This dichotomy is even represented in literature. Jonathan Franzen's novel Freedom, for instance, features two college buddies plying their respective virtues in parallel attempts to seduce and hold on to a mutual love interest. Walter Berglund is an environmental activist and the quintessential nice guy. Richard Katz is the devil-may-care rock star. And Patty Berglund's dilemma seems to be shared by a growing number of women.

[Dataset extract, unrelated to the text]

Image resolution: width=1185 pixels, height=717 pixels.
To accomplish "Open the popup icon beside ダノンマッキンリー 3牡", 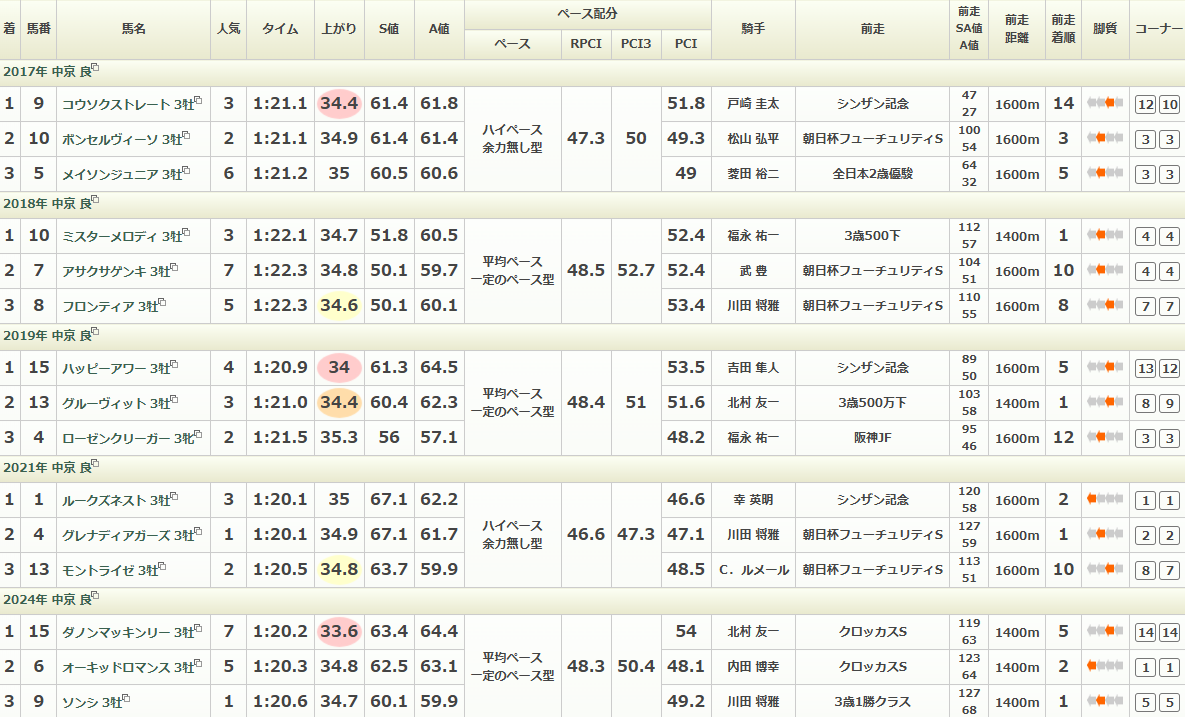I will 198,629.
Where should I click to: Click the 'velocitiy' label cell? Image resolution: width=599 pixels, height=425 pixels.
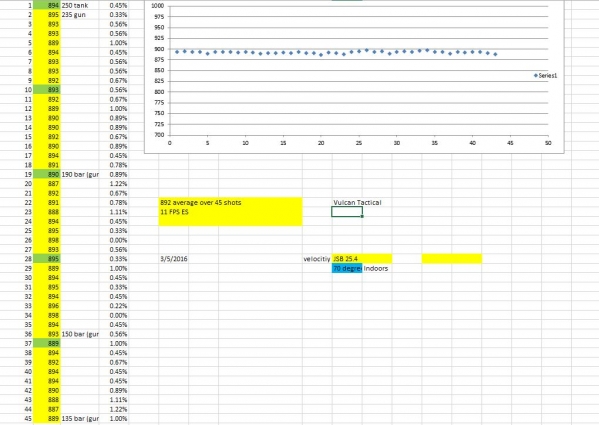point(317,259)
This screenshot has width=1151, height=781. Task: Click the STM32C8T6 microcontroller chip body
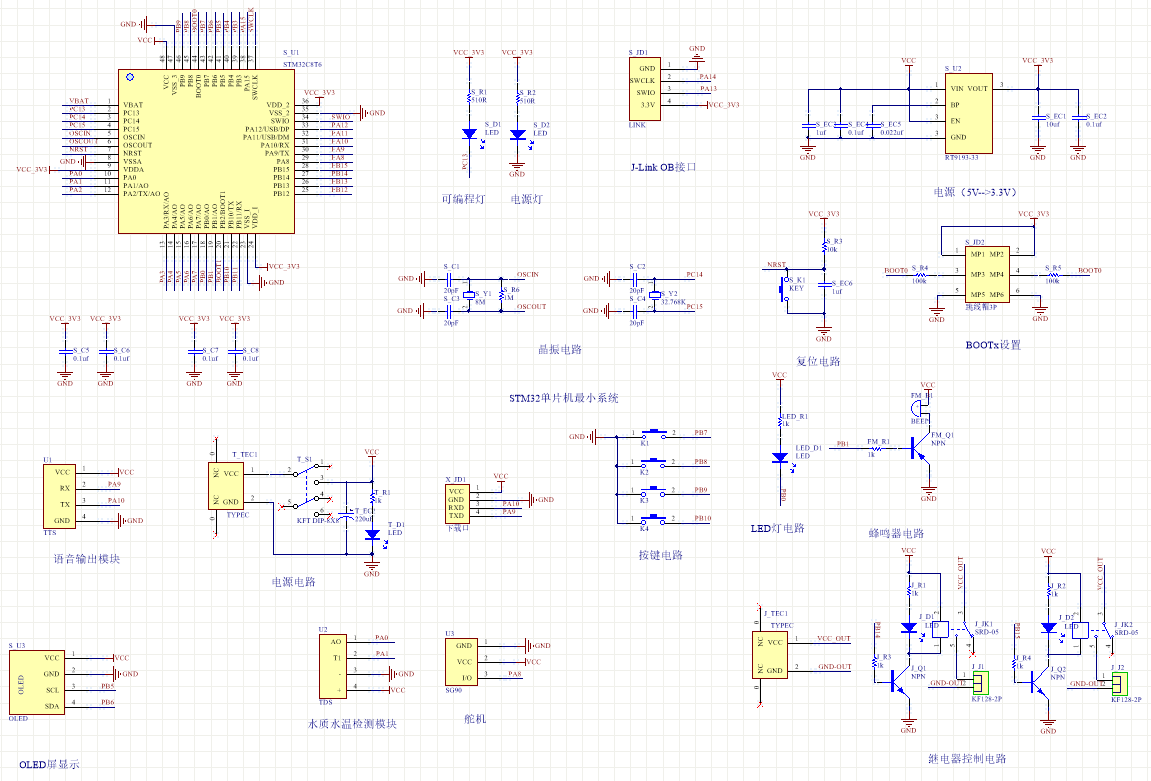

Kate Bolik, in another Atlantic article, "All the Single Ladies," relates how she and her friends, along with a growing cohort of the female population, are broadening the scope of their attraction. "Now that we can pursue our own status and security," she writes, "and are therefore liberated from needing men the way we once did, we are free to like them more, or at least more idiosyncratically, which is how love ought to be, isn’t it?"

Bolik continues:
"American women as a whole have never been confronted with such a radically shrinking pool of what are traditionally considered to be 'marriageable' men—those who are better educated and earn more than they do. So women are now contending with what we might call the new scarcity. Even as women have seen their range of options broaden in recent years—for instance, expanding the kind of men it’s culturally acceptable to be with, and making it okay not to marry at all—the new scarcity disrupts what economists call the 'marriage market' in a way that in fact narrows the available choices, making a good man harder to find than ever."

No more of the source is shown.